Your organization is almost certainly using the cloud for critical business functions
like customer relationship management, sales renewals, financial planning, payroll,
talent tracking, benefits management, project management, customer support,
software development, and more. Somewhere along the way, the cloud became
mission critical, and now it’s here to stay. Your fellow executives are starting to ask:
Do we have a process for tracking sensitive information throughout its lifecycle?
Are we protecting our “crown jewels?”
Are we considering the cybersecurity aspects of our major business decisions?
Are we evaluating security risks associated with third parties?
A recent survey estimated that a full 30% of an organization’s business information
is in the cloud, and 35% of that is not visible to IT. If this is true for your organization,
it means you can’t fully answer the above questions.
What’s the right answer? Turn your organization’s cloud switch to “off?” While that
may have been a viable answer in the past, it isn’t today. Not only are individual
users able to go around IT because their goal is to get their jobs done as efficiently
as possible, but entire lines of business are now dependent on cloud services for the
organization’s competitive advantage. The only answer is to have a strategy. Rather
than just looking at cloud through the lens of cyber-risk, take this opportunity to
educate your corporate leadership about one of the biggest risks, but also one of
the biggest opportunities IT has seen in years. Your strategy should articulate not
just your cyber-risk, but should also address the question “What is the risk to our
business of not being in the cloud?”
The strategy you discuss with your corporate leadership should include:
Current state of affairs
For CIOs there’s no scarier question than “How are we using the cloud today?” To establish
credibility, articulate current challenges, and gain buy-in for your strategic plan, you need to provide
your corporate leadership an accurate assessment of the current state of affairs.
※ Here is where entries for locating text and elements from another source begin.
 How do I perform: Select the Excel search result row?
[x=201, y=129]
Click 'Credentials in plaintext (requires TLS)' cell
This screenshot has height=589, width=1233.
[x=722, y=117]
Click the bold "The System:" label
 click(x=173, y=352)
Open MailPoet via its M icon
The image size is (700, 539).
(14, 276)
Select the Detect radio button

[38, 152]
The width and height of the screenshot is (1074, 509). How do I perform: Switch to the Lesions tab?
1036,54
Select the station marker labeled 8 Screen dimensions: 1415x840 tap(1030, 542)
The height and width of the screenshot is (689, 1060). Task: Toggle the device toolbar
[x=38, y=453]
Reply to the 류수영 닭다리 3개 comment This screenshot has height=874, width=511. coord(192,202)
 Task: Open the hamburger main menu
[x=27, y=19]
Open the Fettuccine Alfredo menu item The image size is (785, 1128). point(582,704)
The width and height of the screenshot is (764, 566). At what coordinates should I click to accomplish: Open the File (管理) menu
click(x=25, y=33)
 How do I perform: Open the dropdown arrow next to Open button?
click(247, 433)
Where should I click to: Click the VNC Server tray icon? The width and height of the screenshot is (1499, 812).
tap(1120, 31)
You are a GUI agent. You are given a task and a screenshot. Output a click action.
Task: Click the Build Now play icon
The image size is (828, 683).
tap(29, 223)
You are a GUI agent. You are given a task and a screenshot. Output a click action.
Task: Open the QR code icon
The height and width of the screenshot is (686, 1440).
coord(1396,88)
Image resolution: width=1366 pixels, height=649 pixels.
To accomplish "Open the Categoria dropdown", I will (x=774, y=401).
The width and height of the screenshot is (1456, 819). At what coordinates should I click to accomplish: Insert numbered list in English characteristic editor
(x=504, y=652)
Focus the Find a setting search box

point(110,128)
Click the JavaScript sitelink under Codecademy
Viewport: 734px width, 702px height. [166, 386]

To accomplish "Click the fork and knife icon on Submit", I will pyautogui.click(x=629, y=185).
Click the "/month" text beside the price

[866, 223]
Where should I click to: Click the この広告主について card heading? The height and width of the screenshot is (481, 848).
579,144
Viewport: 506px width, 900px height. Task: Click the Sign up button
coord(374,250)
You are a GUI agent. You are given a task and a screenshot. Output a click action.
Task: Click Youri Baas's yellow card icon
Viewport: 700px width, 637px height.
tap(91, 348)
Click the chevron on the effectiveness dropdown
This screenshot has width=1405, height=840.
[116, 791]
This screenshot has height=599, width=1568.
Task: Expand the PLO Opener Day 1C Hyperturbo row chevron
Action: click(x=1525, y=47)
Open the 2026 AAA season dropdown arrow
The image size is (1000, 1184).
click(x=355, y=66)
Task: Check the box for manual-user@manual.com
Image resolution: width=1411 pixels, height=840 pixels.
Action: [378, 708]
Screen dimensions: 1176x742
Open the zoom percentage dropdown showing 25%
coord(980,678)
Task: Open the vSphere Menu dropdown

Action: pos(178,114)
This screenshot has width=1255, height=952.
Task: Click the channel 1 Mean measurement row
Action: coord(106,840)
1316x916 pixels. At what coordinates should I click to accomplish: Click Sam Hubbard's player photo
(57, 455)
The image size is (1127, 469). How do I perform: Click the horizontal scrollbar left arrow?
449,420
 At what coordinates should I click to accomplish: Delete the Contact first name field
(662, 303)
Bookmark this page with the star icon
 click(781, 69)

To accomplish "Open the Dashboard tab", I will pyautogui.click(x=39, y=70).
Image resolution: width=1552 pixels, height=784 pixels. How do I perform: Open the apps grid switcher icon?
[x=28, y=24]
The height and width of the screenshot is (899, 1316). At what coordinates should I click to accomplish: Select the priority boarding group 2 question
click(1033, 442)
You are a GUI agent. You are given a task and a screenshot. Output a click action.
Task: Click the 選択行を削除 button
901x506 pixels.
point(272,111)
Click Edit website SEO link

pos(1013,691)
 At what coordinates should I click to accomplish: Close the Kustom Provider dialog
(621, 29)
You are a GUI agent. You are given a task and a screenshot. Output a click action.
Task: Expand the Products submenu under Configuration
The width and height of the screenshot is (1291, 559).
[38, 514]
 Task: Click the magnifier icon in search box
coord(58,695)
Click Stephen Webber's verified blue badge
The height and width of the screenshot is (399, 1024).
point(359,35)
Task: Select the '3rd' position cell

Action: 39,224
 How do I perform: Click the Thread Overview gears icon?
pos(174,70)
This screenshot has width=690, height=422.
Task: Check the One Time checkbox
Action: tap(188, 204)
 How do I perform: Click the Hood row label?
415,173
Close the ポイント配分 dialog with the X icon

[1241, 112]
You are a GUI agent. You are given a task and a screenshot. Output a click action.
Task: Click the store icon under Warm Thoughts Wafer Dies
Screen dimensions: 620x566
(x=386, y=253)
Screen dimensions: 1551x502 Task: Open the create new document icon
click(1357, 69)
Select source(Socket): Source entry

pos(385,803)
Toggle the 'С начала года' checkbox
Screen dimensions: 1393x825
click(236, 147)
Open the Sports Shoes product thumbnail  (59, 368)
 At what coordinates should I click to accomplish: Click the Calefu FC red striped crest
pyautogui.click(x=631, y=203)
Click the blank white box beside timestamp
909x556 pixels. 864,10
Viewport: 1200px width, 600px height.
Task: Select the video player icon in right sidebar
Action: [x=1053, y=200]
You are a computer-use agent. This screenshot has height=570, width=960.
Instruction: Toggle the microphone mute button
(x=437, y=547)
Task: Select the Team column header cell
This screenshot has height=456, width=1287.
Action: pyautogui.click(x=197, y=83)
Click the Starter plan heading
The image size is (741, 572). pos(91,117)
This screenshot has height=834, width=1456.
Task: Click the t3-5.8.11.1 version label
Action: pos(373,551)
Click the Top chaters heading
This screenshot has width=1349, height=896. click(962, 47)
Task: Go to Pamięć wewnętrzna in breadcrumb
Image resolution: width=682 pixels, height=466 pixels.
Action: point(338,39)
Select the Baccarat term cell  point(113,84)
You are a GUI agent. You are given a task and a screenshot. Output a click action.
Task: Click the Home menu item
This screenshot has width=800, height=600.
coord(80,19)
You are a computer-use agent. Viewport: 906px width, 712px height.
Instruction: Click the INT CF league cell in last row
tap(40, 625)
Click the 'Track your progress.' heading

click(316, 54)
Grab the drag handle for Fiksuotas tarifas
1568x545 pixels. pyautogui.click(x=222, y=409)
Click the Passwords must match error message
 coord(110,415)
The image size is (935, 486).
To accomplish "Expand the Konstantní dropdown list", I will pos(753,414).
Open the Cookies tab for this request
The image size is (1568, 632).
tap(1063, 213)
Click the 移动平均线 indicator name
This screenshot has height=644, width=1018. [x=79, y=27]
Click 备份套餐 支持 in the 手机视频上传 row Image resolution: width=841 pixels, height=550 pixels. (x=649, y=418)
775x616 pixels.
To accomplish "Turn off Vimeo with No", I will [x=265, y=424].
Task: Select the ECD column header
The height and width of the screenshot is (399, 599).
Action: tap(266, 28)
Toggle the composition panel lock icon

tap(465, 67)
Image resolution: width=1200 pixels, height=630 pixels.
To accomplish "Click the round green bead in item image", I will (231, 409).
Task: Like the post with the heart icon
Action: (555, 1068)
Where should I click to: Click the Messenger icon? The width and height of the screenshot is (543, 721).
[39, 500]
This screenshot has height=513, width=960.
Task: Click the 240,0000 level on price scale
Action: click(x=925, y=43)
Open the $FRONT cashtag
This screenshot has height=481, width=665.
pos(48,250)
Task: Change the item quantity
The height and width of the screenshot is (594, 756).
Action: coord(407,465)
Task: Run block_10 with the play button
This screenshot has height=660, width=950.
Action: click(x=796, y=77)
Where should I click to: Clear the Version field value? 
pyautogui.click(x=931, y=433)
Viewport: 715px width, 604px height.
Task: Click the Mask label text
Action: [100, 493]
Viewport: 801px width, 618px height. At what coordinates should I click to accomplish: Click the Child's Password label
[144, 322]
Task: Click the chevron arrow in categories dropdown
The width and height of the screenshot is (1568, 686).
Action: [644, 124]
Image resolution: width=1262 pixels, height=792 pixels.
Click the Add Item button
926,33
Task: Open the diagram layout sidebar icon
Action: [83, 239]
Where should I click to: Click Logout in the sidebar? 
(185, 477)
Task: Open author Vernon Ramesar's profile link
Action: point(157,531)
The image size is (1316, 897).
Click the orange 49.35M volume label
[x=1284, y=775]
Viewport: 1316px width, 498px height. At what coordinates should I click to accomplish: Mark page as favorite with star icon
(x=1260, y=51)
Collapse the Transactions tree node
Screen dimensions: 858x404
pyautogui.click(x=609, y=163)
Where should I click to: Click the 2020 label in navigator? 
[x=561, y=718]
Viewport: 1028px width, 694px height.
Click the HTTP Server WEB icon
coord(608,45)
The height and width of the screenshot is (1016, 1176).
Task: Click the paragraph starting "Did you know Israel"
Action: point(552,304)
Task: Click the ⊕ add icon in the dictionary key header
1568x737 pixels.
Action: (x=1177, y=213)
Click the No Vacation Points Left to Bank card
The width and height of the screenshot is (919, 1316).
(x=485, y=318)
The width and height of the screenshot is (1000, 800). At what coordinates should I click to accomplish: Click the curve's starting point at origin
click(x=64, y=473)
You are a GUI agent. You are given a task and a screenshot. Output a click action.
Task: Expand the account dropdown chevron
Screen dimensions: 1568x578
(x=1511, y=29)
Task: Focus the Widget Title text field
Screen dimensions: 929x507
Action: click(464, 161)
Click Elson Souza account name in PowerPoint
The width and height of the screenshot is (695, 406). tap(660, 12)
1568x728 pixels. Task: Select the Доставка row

This includes how
many and what types of cloud services are in use in your organization, what they are used for,
who uses them, how important they are to your business, how enterprise-ready they are based on
objective measures, and what that means in terms of your cyber-risk.
Safe cloud enablement plan
Safely enabling cloud means you need to be able to find, understand, and secure the cloud
services that are in use or under consideration, both sanctioned or unsanctioned. You need to be
able to answer risk, security, and compliance questions specific to your business. Some sample
questions to ask include “Does any confidential content reside in our sanctioned cloud storage,
and if so, who has access to it?” or “Do we have any Payment Card Information residing in our
cloud Customer Relationship Management apps?” Finally, securing the cloud isn’t about blocking
services. It’s about applying policy at the activity and data level to address real risks.